Trump sebetulnyasudah mendapat memo berisi panduan kata-kata untuk pidato tersebut. Namun fotografer Gedung Putih yang berada di lokasi melihat dia mengabaikan catatan tersebut. Dari naskah yang seharusnya dia baca itu, ada kata-kata keras seperti “melindungi sekutu di Asia” dari tindakan Korea Utara “yang provokatif.”

Tindakan Trump yang tidak langsung mengecam Korut mengejutkan semua pihak. Apalagi Trump pernah berkomentar di Twitter yang nadanya keras pada klaim-klaim Korut.

Cina, sebagai negara patron pelindung Pyongyang, turut mengecam uji coba roket.  Juru bicara Kementerian Luar Negeri Cina Geng Shuang menuding Korut nekat terus melanggar sanksi PBB karena tekanan AS dan Korea Selatan. “Semua akar uji coba ini karena provokasi yang dilakukan oleh AS dan Korea Selatan. Semua pihak sebaiknya tidak melakukan provokasi jika ingin menghindari adanya eskalasi konflik di Semenanjung Korea.”

Apa yang Akan Terjadi Selanjutnya?

Dewan Keamanan PBB menyatakan utusan Korut akan diajak bertemu sesegera mungkin. Tidak jelas apa agenda pembicaraan tersebut, mengingat wakil Korut di PBB seringkali mengabaikan kecaman dan rapat-rapat dewan keamanan.

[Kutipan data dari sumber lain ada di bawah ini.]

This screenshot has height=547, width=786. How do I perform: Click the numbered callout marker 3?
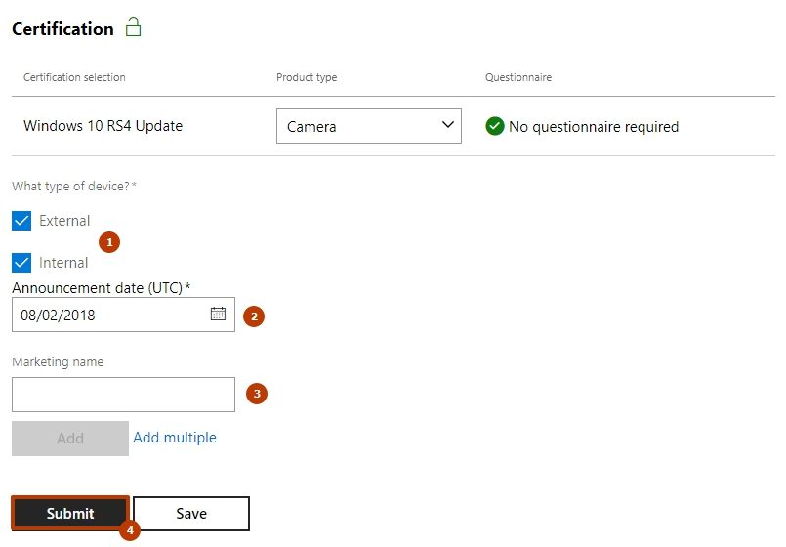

Korut juga secara sadar mengabaikan tekanan internasional dengan melakukan setidaknya belasan kali uji coba roket walaupun PBB sudah sepakat menjatuhkan sanksi ekonomi sejak tahun lalu. 

Semasa Barack Obama masih menjadi presiden, AS bersikap keras terhadap Korut setiap kali terjadi uji coba nuklir dan roket. AS mendorong banyak negara memperketat sanksi ekonomi, memblokade pelabuhan, membekukan rekening pejabat Korut. Semua sanksi itu membuat Korut semakin terkucil dari negara-negara lainnya. Namun kini Trump masih saja belum berkomentar. Menteri Luar Negeri AS Rex Tillerson saat ini masih sibuk dengan urusan di internal departemennya, karena belum memiliki wakil. Belakangan dilaporkan banyak sekali diplomat maupun pegawai Kementerian Luar Negeri AS mundur setelah Tillerson ditunjuk menjadi atasan mereka.

“Kami terus memantau seperti apa kebijakan dan cara [Trump] menghadapi Korea Utara,” kata Evan Medeiros, Wakil Direktur Eurasia Grup sekaligus mantan penasehat Obama saat diwawancarai the New York Times. “Sejauh ini tak ada opsi yang positif untuk menangani persoalan Korut. Setiap detik, setiap hari, ancaman dari Korut semakin membesar. Persoalan nuklir ini adalah ancaman bagi semua pemimpin di Asia, bahkan dunia.”